Again, simple iconography is used to maximum effect, often
mirroring the massive plethora of signs and logos in the real world of
mass commercialism. ‘Last Supper’, for example, contains this and
several other elements characteristic of Gambin. The title itself serves
to connect the painting to the art past – the theme of the Last Supper
has been covered by dozens of artists, including Caravaggio – but
here it is given, as is typical of Gambin, a new and non-religious
focus. In his rendition of the theme, the world has shrunk to such an
extent as to fit inside an eggcup; staring at it, disturbed and
bewildered, are many of the people responsible: the militarists, the
commercial fast-food outlets, all made identifiable by their symbolic
headwear. They clamour round the globe like the Apostles around
Jesus, yet the world – though tiny and fragile by now, and still
burdened by the presence of the guilty – continues to glow brightly;
an indication, perhaps, by Gambin that there is still hope for the
future.
For all his commentary on the environment and humanity,
Gambin stresses that he is not a teacher – “I am not saying something
is right or wrong” – but that he is simply a moral observer, employing
the vivid imagery of surrealism to show us the world through his
unique vision. By reviving past events and images and recasting them
into a striking surrealist pictograph, Gambin visually conveys to the
viewer a moral statement about our world that is mentally accessible
and, as often as not, sugared with animated humour. Says Gambin,
“If we are meant to learn from history how to live in a better world,
then morality is one of the tools which I like to use as a brush to paint
the picture in the individual’s mind.” His work offers insight into a
world which we frequently look at but, for all its trivial jumble and
commercial glamour, do not really see. Through his striking visuals,
with their concretely realistic depiction and powerful imaginative
pull, Gambin breaks through the plastic shell of artificiality and
switches off all the neon lights, returning to us the authentic vibe of
nature and humanity, exposing to us the septic wounds inflicted by
modern man but, also, revealing to us subtle beauties and hidden
connections that we never noticed before: tiny gems scattered
throughout the vast sand dunes of the world, perceptible only to the
eyes of an artist.
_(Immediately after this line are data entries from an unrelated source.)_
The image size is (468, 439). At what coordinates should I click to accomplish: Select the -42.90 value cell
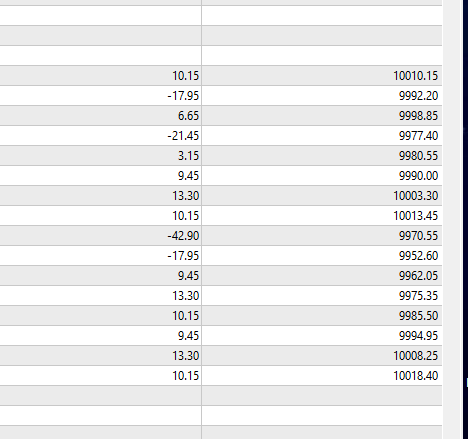[101, 236]
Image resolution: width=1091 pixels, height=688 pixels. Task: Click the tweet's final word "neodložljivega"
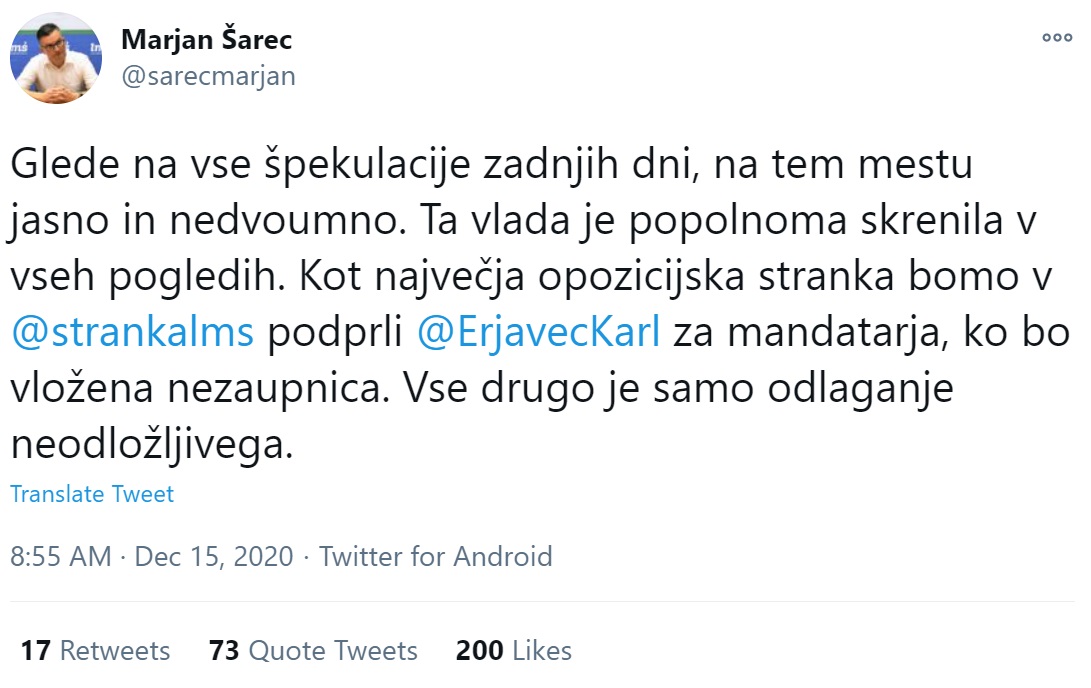pyautogui.click(x=151, y=444)
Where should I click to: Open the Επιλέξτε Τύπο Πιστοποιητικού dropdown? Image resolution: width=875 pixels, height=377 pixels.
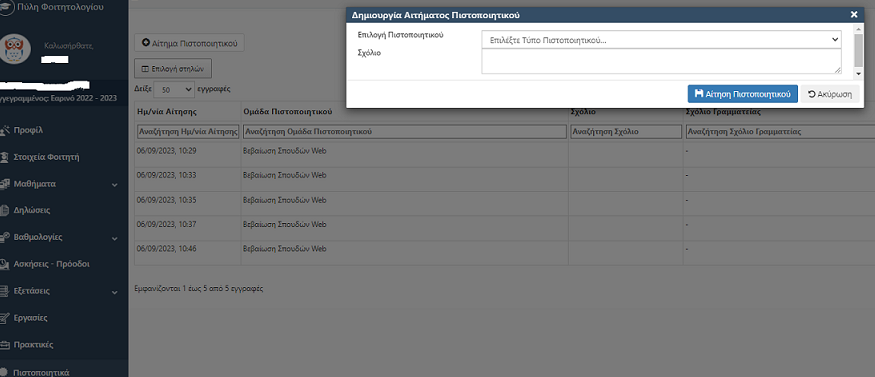click(x=661, y=40)
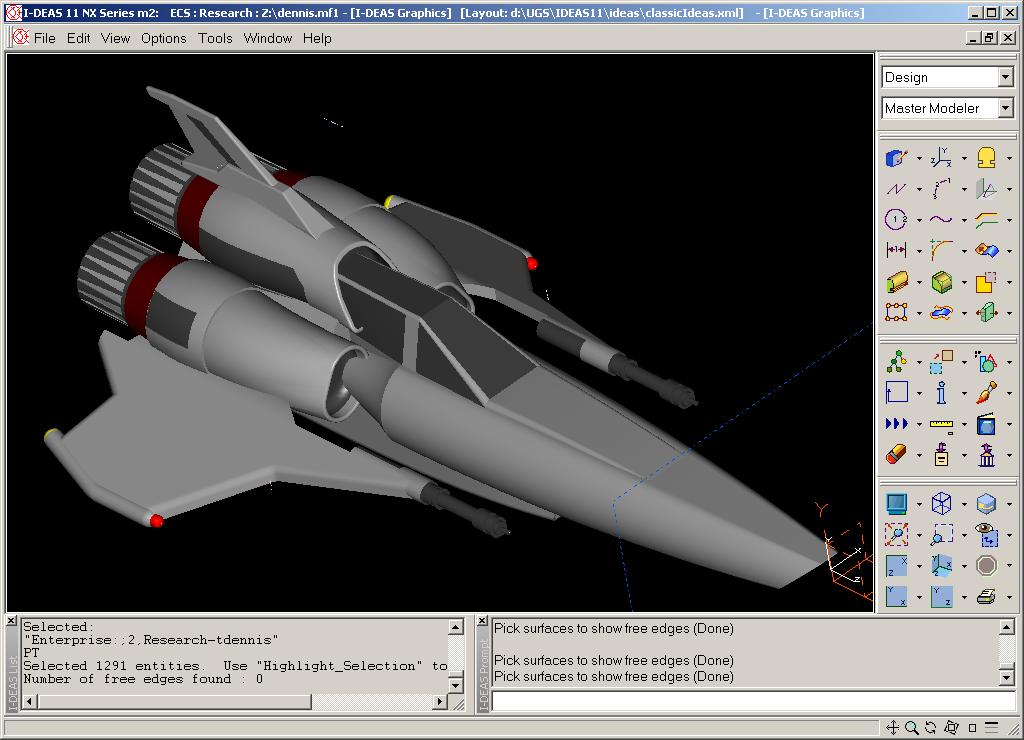Activate the pan icon in status bar
Viewport: 1024px width, 740px height.
892,728
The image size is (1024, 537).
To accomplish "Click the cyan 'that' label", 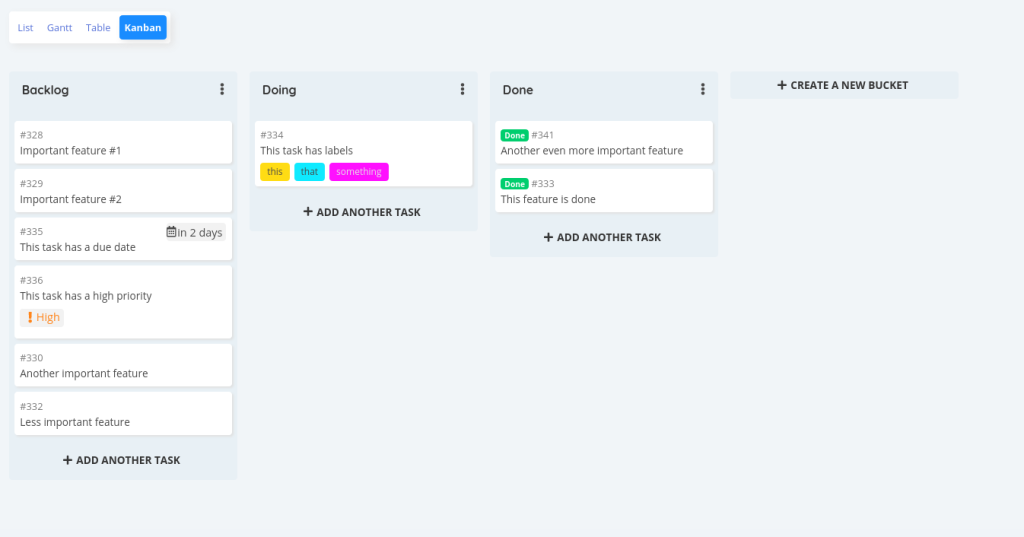I will pyautogui.click(x=310, y=172).
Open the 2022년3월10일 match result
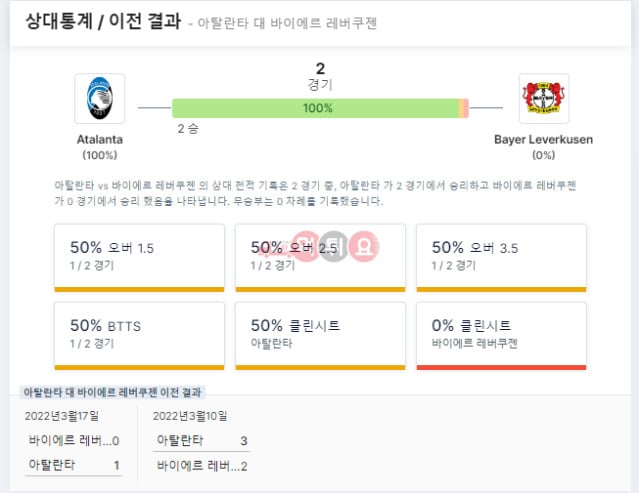The image size is (639, 493). [201, 445]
Gambin utilizes the cartoonist’s skill of clean,
effective animation, combines it with the poet’s talent of representing
the big and the abstract with a succinct and tangible allegory, to bring
us gracefully and surrealistically through his artwork to mind-
opening realizations. His work, then, is a shining contemporary
example of the truth of Picasso’s statement, that “Art is not truth; art
is a lie that makes us realize truth.”